▸ **TO DO**
In the records below, the lines from the one containing "You are a computer-use agent. Screen dimensions: 1350x830" through the last are to be reproduced exactly and alone.

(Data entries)
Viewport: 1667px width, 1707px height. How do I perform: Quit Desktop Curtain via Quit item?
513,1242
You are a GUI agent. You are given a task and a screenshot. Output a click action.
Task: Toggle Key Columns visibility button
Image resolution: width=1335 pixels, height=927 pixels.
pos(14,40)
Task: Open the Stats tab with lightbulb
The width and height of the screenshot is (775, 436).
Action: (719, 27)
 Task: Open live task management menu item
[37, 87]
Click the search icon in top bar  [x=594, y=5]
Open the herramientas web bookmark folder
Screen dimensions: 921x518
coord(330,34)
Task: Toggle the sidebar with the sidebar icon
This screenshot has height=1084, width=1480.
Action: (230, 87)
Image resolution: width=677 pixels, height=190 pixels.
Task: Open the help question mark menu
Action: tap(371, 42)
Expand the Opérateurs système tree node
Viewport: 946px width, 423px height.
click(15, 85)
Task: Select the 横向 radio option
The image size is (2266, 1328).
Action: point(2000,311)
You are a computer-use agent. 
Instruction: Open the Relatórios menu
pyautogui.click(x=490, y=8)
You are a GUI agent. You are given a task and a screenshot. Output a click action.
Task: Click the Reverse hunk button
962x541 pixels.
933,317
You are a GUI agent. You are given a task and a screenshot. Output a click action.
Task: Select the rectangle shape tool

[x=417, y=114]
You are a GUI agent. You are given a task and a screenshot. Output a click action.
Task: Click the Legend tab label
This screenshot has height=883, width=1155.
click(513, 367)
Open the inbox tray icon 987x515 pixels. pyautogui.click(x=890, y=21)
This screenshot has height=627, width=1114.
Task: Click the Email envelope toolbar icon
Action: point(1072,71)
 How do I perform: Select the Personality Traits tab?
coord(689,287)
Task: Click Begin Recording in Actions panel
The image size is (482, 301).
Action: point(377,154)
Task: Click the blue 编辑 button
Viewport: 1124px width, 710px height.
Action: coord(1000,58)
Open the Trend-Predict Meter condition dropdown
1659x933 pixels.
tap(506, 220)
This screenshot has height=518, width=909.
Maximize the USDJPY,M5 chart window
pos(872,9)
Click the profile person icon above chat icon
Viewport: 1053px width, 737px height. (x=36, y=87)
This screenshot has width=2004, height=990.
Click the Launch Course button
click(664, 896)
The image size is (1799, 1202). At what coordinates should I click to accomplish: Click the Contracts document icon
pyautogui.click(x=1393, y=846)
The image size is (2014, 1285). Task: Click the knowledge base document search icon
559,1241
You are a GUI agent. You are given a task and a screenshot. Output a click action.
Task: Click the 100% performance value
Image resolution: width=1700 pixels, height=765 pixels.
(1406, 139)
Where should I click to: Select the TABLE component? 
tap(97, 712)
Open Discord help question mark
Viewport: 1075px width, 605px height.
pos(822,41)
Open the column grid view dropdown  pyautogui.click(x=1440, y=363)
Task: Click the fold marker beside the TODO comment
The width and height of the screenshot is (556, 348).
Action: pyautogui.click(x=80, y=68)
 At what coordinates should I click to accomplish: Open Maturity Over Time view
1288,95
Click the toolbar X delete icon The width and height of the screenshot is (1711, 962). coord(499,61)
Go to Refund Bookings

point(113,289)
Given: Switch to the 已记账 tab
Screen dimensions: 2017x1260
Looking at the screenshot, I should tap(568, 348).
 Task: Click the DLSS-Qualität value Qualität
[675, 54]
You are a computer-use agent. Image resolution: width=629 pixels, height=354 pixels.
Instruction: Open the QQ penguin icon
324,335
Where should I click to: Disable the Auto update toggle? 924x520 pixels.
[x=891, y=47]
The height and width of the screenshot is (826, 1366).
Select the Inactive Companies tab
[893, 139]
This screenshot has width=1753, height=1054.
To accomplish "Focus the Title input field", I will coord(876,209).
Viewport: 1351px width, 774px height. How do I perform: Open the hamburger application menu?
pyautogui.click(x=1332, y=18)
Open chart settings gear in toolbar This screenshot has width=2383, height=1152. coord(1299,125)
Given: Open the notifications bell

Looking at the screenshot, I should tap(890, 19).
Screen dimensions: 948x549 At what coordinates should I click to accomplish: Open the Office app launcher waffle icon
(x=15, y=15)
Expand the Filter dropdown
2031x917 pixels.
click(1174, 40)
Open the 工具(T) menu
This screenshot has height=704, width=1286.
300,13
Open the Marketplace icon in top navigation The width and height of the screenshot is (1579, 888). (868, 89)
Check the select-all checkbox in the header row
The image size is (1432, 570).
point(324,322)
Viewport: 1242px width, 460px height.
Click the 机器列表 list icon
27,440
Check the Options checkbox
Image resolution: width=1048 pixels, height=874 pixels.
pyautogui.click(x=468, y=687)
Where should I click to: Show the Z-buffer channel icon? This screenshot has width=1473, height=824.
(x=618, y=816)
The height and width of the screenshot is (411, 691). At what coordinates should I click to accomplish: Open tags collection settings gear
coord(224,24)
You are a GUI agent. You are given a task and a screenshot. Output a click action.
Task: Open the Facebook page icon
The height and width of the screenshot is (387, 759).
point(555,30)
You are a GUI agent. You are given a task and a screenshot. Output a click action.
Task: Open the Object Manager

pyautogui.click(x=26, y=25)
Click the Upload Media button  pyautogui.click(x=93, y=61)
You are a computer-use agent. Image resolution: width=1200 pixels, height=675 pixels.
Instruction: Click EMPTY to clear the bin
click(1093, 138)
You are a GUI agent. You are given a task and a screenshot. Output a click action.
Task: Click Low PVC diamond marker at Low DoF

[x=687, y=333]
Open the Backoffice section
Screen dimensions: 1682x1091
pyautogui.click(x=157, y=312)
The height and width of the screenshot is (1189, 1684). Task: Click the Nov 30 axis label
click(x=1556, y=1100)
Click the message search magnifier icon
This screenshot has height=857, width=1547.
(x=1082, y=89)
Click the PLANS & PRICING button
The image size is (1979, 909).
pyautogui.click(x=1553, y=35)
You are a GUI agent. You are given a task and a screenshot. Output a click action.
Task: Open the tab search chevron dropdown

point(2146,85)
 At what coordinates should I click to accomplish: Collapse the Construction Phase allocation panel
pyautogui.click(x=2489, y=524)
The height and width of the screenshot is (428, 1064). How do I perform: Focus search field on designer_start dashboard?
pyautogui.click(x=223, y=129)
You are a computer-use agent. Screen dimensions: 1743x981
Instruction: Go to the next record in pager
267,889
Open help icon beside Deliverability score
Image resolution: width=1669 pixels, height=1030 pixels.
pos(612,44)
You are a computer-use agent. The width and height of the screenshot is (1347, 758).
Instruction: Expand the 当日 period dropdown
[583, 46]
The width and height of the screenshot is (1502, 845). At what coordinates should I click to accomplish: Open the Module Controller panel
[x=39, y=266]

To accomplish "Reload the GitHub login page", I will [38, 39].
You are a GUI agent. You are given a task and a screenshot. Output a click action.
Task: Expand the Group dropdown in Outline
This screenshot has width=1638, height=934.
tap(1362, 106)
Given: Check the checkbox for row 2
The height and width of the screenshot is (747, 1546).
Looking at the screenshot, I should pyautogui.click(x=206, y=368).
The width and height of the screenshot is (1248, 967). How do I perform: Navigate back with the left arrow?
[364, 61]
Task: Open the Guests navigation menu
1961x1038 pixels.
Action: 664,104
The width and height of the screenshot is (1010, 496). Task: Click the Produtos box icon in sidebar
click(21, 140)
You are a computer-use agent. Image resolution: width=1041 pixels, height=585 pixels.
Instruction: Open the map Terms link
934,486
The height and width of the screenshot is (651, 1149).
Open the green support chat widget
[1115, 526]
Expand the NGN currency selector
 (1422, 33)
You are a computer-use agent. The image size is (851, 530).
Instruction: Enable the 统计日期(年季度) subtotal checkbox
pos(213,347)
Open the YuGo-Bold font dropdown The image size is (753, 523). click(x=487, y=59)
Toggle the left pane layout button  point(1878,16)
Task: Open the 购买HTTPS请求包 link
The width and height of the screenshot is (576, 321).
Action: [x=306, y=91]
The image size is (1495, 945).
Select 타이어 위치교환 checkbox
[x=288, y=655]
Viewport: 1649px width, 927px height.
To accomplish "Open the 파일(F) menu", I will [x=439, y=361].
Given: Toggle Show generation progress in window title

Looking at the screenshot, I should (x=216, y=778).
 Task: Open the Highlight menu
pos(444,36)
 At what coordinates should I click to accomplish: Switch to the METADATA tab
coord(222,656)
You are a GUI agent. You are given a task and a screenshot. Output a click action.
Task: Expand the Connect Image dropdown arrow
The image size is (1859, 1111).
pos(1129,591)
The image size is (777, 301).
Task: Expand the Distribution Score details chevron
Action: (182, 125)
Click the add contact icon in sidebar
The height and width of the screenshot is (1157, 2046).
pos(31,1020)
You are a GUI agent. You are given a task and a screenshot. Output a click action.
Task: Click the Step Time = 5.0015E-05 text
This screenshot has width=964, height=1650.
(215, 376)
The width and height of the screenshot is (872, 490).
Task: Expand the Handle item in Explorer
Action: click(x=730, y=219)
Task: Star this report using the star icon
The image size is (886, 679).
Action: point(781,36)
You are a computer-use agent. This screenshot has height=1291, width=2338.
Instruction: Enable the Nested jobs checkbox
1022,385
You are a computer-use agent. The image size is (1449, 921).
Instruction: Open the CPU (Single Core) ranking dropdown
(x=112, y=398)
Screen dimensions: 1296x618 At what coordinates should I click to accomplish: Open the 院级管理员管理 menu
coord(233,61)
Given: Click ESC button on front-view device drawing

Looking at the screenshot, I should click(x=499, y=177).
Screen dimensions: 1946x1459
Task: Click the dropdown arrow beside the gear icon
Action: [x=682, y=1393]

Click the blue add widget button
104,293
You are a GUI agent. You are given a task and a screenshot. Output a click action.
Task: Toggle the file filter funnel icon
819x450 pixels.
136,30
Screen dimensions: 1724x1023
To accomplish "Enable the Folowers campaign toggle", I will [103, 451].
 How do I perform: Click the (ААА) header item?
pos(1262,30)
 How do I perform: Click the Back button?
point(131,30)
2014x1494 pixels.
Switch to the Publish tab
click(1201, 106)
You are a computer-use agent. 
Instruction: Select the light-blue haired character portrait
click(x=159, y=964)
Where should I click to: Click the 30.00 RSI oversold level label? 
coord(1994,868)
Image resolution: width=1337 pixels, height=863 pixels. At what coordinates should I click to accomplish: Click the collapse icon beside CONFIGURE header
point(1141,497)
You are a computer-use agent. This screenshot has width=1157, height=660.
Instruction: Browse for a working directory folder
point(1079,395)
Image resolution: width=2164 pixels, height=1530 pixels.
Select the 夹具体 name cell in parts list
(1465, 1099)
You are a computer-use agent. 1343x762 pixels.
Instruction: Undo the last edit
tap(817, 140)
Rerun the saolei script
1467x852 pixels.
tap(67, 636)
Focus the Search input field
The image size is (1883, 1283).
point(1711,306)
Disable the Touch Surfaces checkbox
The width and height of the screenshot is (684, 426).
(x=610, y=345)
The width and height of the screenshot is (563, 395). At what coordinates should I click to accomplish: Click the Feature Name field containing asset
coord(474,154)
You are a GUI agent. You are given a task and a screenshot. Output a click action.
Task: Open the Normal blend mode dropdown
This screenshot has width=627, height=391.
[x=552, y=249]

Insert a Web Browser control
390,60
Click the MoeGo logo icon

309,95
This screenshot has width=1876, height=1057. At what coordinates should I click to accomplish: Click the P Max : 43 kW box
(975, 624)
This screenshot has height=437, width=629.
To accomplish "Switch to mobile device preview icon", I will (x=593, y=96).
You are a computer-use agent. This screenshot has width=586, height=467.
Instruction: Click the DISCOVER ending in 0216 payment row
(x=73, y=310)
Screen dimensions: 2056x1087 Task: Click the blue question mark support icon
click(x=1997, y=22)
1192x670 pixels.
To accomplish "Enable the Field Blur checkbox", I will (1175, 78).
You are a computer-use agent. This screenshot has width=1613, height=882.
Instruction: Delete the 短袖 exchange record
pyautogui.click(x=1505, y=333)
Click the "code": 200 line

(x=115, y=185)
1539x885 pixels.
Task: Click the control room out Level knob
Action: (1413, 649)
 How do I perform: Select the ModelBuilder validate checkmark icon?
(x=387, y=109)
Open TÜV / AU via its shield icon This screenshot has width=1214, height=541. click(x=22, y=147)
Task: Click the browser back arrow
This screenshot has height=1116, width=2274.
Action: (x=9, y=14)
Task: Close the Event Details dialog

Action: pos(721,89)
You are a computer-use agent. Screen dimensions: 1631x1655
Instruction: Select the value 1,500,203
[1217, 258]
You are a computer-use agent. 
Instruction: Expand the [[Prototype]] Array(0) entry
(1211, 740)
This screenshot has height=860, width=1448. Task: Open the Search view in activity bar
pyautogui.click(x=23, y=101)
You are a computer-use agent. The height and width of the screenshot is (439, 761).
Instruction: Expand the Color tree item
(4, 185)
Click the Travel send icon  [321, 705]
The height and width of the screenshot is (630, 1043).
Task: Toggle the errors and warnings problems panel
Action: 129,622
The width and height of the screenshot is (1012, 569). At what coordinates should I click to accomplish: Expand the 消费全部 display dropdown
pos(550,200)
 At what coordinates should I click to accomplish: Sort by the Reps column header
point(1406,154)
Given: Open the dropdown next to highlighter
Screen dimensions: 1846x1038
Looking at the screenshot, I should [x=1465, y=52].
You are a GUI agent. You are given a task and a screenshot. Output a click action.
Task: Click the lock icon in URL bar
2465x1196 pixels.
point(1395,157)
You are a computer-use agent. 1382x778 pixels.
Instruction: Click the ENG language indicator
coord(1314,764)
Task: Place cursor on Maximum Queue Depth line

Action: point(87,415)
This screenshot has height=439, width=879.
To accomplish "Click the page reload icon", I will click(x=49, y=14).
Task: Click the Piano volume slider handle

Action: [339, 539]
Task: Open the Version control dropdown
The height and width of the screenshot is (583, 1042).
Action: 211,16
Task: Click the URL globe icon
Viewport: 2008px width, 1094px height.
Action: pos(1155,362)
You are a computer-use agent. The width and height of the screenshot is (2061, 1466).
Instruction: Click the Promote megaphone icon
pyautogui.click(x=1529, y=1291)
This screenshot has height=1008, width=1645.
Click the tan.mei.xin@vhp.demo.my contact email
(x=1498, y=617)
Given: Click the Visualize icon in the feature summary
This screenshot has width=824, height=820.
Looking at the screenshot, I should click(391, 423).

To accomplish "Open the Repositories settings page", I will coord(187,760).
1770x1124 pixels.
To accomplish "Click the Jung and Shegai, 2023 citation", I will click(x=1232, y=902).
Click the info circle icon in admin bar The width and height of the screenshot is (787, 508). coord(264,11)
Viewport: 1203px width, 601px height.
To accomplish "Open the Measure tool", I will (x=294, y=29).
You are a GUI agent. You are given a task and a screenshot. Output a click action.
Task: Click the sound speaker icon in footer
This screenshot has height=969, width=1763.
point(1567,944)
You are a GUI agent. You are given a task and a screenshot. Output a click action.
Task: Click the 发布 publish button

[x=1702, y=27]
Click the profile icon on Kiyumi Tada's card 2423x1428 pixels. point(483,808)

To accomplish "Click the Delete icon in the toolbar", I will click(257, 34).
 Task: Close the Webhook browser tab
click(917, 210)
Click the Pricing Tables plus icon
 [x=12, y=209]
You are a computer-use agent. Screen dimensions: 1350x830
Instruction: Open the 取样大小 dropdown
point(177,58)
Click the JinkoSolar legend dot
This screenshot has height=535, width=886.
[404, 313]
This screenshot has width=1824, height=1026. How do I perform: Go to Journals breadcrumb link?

▸ **ANSWER TO THE EXERCISE**
You are a computer-use agent. Screen dimensions: 1350x830
Instruction: Open the 取样大小 dropdown
point(177,58)
Click the JinkoSolar legend dot
This screenshot has height=535, width=886.
[404, 313]
This screenshot has width=1824, height=1026. How do I perform: Go to Journals breadcrumb link?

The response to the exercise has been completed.